Stress and Weight: New Research

Stress-and-weight
For anyone who has ever struggled with weight issues, this is a well-known source of stress for many. Losing excess weight can be a real challenge for a lot of people and perceived body image pressures can add to that stress. Recent research has revealed that those who are overweight may suffer a double-whammy in terms of stress – the secretion of more of the stress hormone cortisol after eating.

A small study conducted by Deacon University in Australia found that those who were overweight or obese secreted significantly higher cortisol levels after eating that those of a normal weight. This was following consuming a meal of the same caloric intake across all study participants.

The study finds that while we carry excess fat stores, we may also expose ourselves to up to 51% higher levels of cortisol than normal weight people after a meal. It therefore follows that carrying excess weight puts you at higher risk of developing stress-related illnesses.

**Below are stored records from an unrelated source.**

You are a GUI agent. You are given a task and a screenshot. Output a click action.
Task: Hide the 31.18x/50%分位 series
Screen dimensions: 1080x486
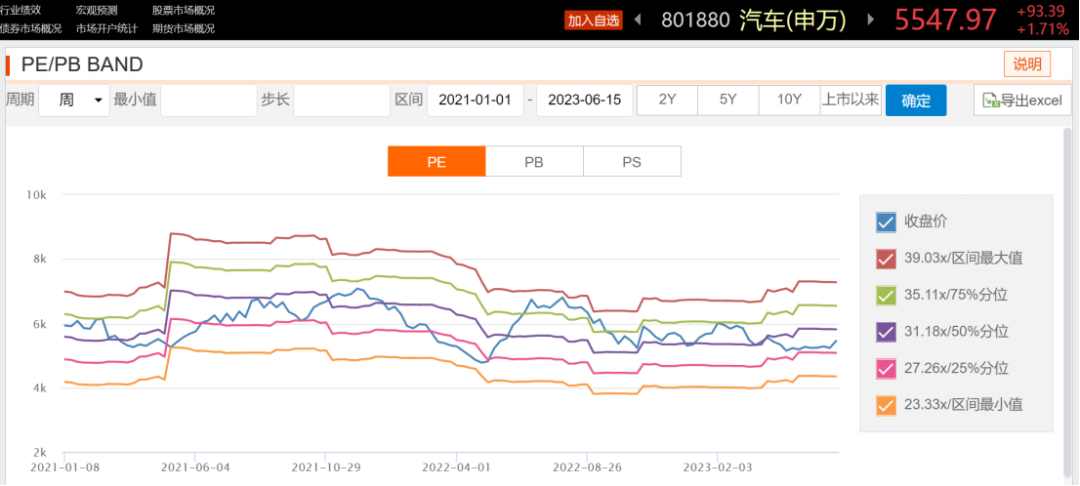click(x=885, y=332)
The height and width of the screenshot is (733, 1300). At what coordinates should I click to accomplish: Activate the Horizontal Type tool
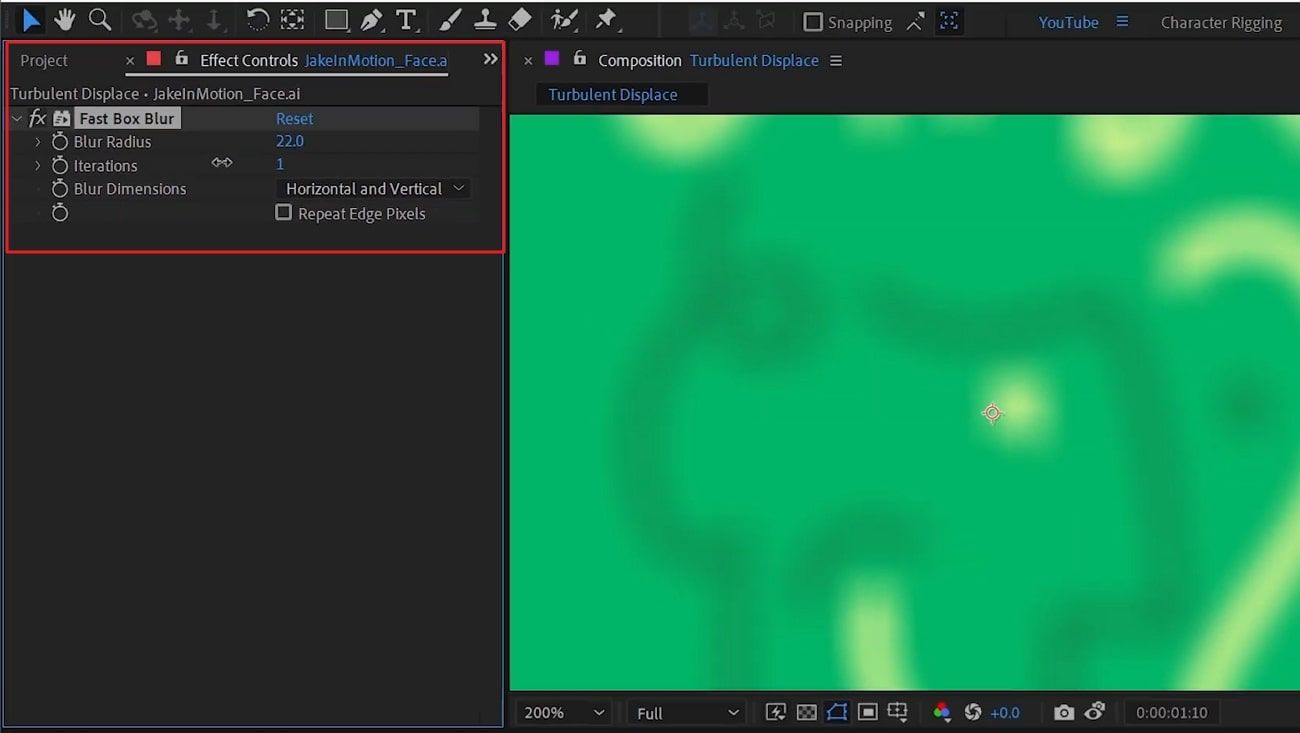[406, 20]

Higher levels of the hormone cortisol have been linked to increased risk of cardiovascular disease and depression. Further studies have also found that cortisol encouraged the survival of prostate cancer cells despite the presence of anti-cancer drugs in mice. Type 2 Diabetes is another concern that is linked to higher exposure to cortisol.

One of the chief concerns is that if higher cortisol levels are secreted every time an overweight or obese person eats, they will be exposed to cortisol frequently and repeatedly. This does not bode well for long-term health effects such as the chronic diseases already mentioned.

Further study is required to discover exactly why overweight individuals secrete so much more cortisol and how cortisol is regulated by the body. There are theories that suggest perhaps fat cells are involved with regulating cortisol, but it is not known exactly how this mechanism works.

If there are solutions to this problem, it lies in maintaining a healthy weight and at least taking those measures which are known to help with weight loss. Exercise is known for its benefits not only to weight management, but to managing stress also. Most experts agree that we all need to aim for a minimum of 30 minutes of moderate exercise every day just to remain healthy, more is required if weight loss goals are included.

Diet is of course another vital aspect to both weight management and stress management. There are many superfoods such as citrus and avocado that are known to help manage stress, at the same time these are part of a healthy diet. Avoiding too many sugars, high glycemic index carbohydrates and processed foods will also do wonders for your body and your state of mind.

The message is simple: an unhealthy body can spiral into further chronic health problems including stress-related illness, whereas a healthy body will also help you to maintain a healthy mind!